*** Opening of Data in this exercise ***

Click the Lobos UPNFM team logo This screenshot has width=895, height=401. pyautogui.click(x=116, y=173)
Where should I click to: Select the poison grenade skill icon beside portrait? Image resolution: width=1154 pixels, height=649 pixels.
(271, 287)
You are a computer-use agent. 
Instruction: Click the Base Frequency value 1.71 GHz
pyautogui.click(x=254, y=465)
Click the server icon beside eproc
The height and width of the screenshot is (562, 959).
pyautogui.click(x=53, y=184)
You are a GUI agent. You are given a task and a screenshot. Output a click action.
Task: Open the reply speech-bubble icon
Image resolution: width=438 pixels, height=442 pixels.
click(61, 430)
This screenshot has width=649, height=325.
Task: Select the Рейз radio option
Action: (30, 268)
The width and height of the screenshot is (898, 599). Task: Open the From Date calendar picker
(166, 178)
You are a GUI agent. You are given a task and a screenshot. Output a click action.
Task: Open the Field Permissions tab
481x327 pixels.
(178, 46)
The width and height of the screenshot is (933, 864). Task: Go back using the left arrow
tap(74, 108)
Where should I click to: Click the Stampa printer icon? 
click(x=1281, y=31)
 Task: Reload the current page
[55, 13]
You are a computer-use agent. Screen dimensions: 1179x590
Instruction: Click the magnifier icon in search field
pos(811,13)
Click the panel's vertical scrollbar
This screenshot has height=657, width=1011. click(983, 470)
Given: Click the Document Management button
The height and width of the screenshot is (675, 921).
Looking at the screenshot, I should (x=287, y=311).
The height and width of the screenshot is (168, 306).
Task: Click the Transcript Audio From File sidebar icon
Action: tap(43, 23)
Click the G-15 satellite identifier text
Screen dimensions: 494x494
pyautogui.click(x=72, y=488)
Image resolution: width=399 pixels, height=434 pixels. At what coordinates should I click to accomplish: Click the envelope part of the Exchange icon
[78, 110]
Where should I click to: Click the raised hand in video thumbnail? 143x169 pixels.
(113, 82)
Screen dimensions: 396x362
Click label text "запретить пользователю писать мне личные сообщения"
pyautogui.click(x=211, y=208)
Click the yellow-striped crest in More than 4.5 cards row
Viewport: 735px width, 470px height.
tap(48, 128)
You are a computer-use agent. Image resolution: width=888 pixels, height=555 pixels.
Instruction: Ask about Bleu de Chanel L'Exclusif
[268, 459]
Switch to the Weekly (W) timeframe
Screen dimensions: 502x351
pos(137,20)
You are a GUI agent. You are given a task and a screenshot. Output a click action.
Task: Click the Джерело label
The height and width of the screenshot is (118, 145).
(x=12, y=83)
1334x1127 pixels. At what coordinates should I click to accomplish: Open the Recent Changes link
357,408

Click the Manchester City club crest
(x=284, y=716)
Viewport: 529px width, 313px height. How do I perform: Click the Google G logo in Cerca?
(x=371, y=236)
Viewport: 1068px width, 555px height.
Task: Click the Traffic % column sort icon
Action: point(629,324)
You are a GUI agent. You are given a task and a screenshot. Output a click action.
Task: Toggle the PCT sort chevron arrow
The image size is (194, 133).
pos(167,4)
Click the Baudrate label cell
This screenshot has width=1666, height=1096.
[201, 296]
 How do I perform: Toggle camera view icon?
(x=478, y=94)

*** Close of Data in this exercise ***

This task calls for every entry above to be transcribed exactly.

Click the Lobos UPNFM team logo This screenshot has width=895, height=401. pyautogui.click(x=116, y=173)
Where should I click to: Select the poison grenade skill icon beside portrait? Image resolution: width=1154 pixels, height=649 pixels.
(271, 287)
You are a computer-use agent. 
Instruction: Click the Base Frequency value 1.71 GHz
pyautogui.click(x=254, y=465)
Click the server icon beside eproc
The height and width of the screenshot is (562, 959).
pyautogui.click(x=53, y=184)
You are a GUI agent. You are given a task and a screenshot. Output a click action.
Task: Open the reply speech-bubble icon
Image resolution: width=438 pixels, height=442 pixels.
click(61, 430)
This screenshot has width=649, height=325.
Task: Select the Рейз radio option
Action: (30, 268)
The width and height of the screenshot is (898, 599). Task: Open the From Date calendar picker
(166, 178)
You are a GUI agent. You are given a task and a screenshot. Output a click action.
Task: Open the Field Permissions tab
481x327 pixels.
(178, 46)
The width and height of the screenshot is (933, 864). Task: Go back using the left arrow
tap(74, 108)
Where should I click to: Click the Stampa printer icon? 
click(x=1281, y=31)
 Task: Reload the current page
[55, 13]
You are a computer-use agent. Screen dimensions: 1179x590
Instruction: Click the magnifier icon in search field
pos(811,13)
Click the panel's vertical scrollbar
This screenshot has height=657, width=1011. click(983, 470)
Given: Click the Document Management button
The height and width of the screenshot is (675, 921).
Looking at the screenshot, I should (x=287, y=311).
The height and width of the screenshot is (168, 306).
Task: Click the Transcript Audio From File sidebar icon
Action: tap(43, 23)
Click the G-15 satellite identifier text
Screen dimensions: 494x494
pyautogui.click(x=72, y=488)
Image resolution: width=399 pixels, height=434 pixels. At what coordinates should I click to accomplish: Click the envelope part of the Exchange icon
[78, 110]
Where should I click to: Click the raised hand in video thumbnail? 143x169 pixels.
(113, 82)
Screen dimensions: 396x362
Click label text "запретить пользователю писать мне личные сообщения"
pyautogui.click(x=211, y=208)
Click the yellow-striped crest in More than 4.5 cards row
Viewport: 735px width, 470px height.
tap(48, 128)
You are a computer-use agent. Image resolution: width=888 pixels, height=555 pixels.
Instruction: Ask about Bleu de Chanel L'Exclusif
[268, 459]
Switch to the Weekly (W) timeframe
Screen dimensions: 502x351
pos(137,20)
You are a GUI agent. You are given a task and a screenshot. Output a click action.
Task: Click the Джерело label
The height and width of the screenshot is (118, 145).
(x=12, y=83)
1334x1127 pixels. At what coordinates should I click to accomplish: Open the Recent Changes link
357,408

Click the Manchester City club crest
(x=284, y=716)
Viewport: 529px width, 313px height. How do I perform: Click the Google G logo in Cerca?
(x=371, y=236)
Viewport: 1068px width, 555px height.
Task: Click the Traffic % column sort icon
Action: point(629,324)
You are a GUI agent. You are given a task and a screenshot. Output a click action.
Task: Toggle the PCT sort chevron arrow
The image size is (194, 133).
pos(167,4)
Click the Baudrate label cell
This screenshot has width=1666, height=1096.
[201, 296]
 How do I perform: Toggle camera view icon?
(x=478, y=94)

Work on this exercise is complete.